__What is required__. Work out the number of lines that hold "agent" in the listing, and give that number with no other text.

╭─ Records to process

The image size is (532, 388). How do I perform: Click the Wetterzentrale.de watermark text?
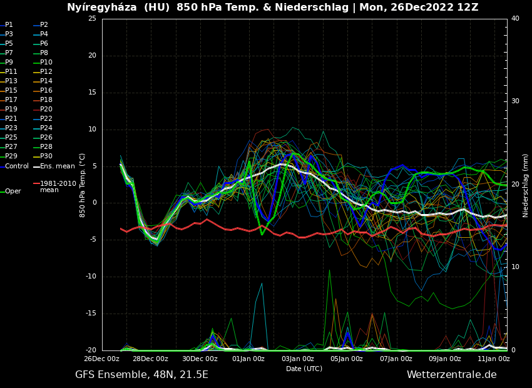tap(451, 375)
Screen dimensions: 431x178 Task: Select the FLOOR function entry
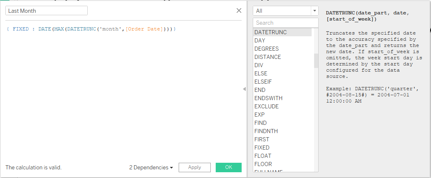[x=263, y=164]
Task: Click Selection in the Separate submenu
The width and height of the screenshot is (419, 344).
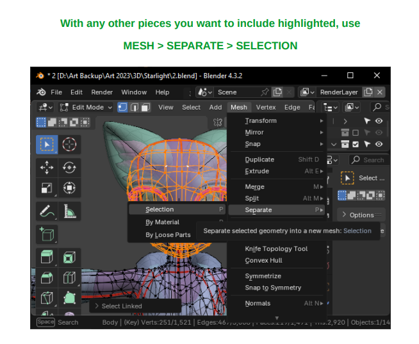Action: coord(160,209)
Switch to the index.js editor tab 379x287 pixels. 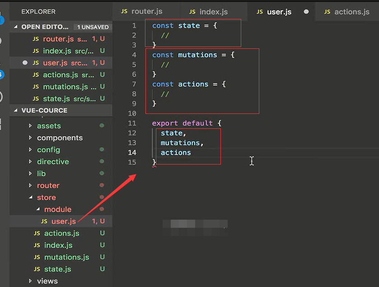pyautogui.click(x=213, y=12)
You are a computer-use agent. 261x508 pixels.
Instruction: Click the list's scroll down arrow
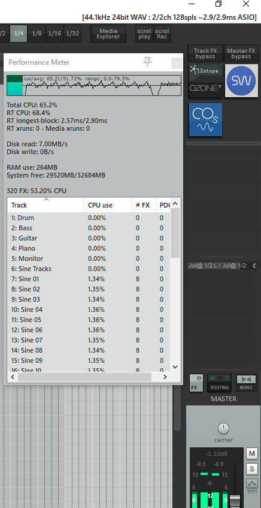pyautogui.click(x=175, y=367)
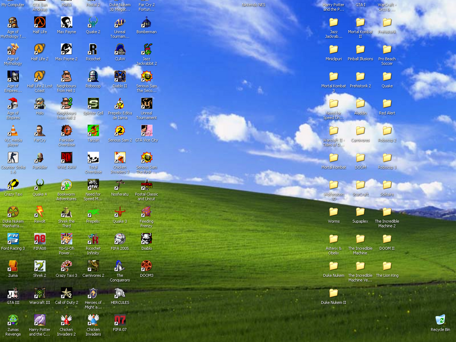Launch the Bomberman shortcut
Viewport: 456px width, 342px height.
pos(146,23)
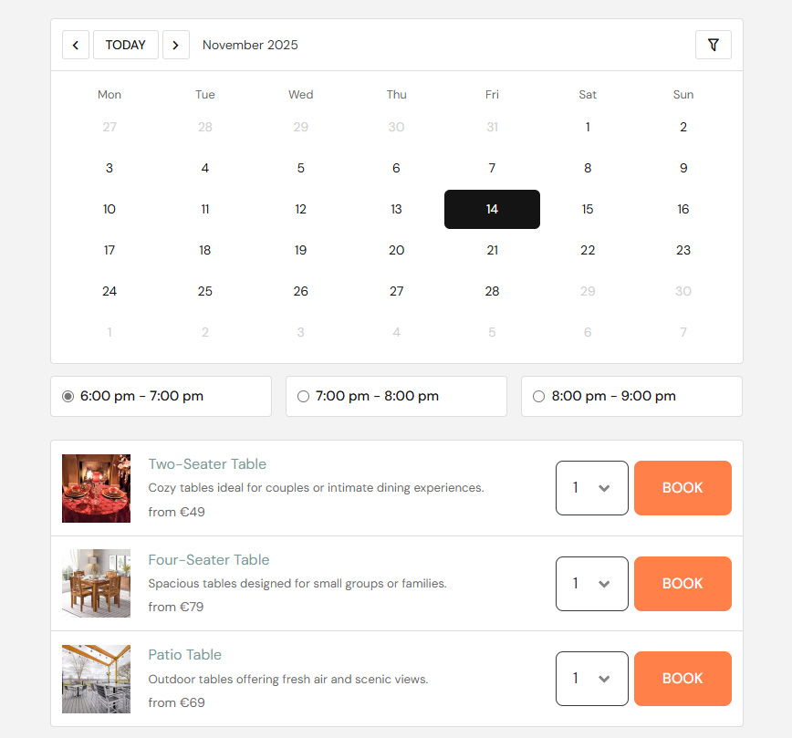Select November 28 in the calendar
The image size is (792, 738).
[x=492, y=291]
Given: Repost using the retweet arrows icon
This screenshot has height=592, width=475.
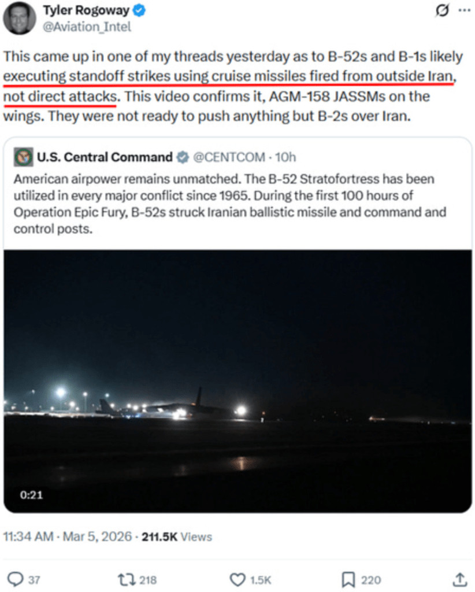Looking at the screenshot, I should [x=125, y=579].
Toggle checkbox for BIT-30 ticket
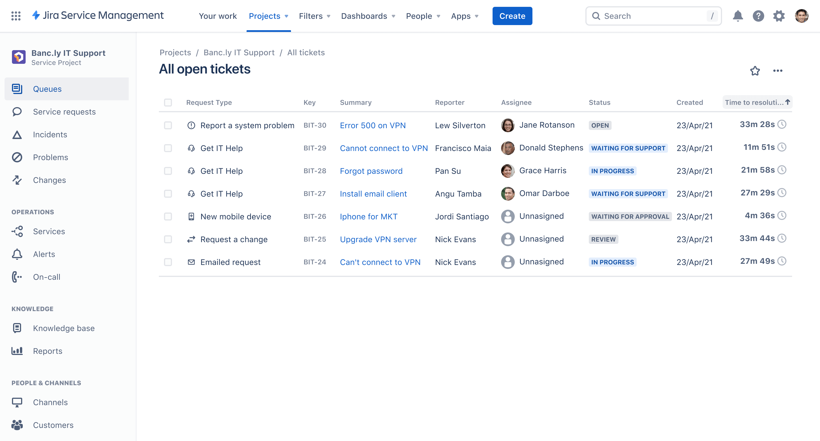This screenshot has height=441, width=820. point(168,125)
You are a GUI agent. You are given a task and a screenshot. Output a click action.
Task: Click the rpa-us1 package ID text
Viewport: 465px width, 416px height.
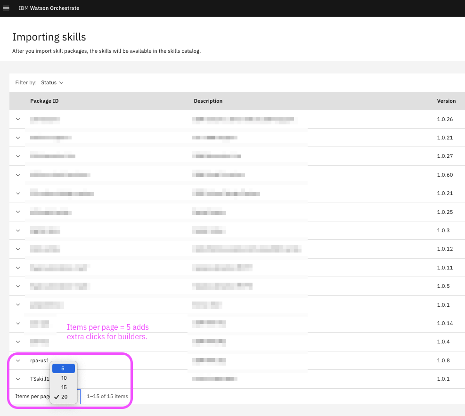point(40,360)
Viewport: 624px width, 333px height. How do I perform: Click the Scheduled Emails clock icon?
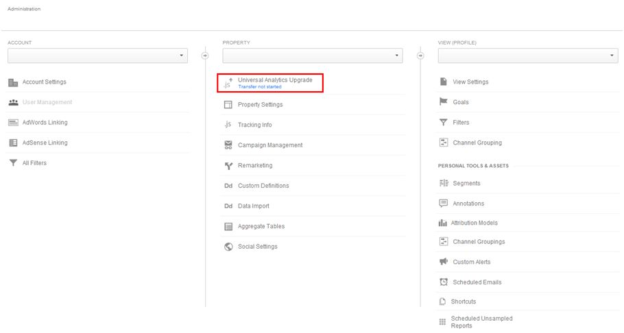pos(444,282)
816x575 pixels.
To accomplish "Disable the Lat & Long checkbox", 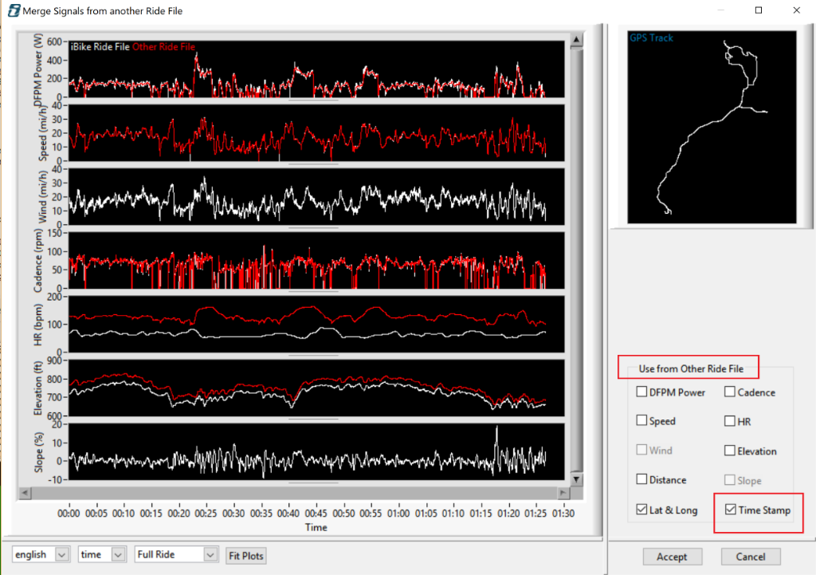I will [642, 509].
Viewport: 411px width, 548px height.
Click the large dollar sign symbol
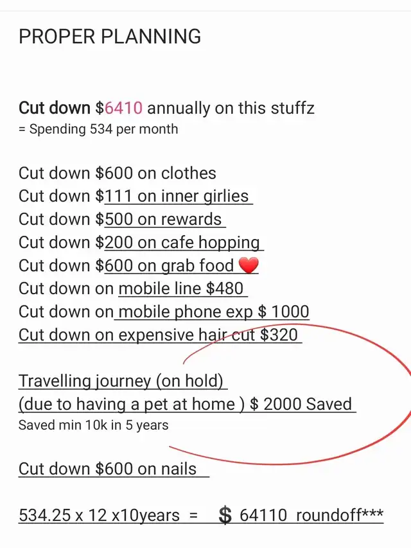(x=225, y=515)
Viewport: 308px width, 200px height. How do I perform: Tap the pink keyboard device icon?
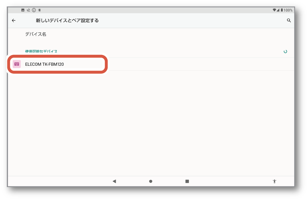coord(17,64)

╰─

__Exercise solution__. 2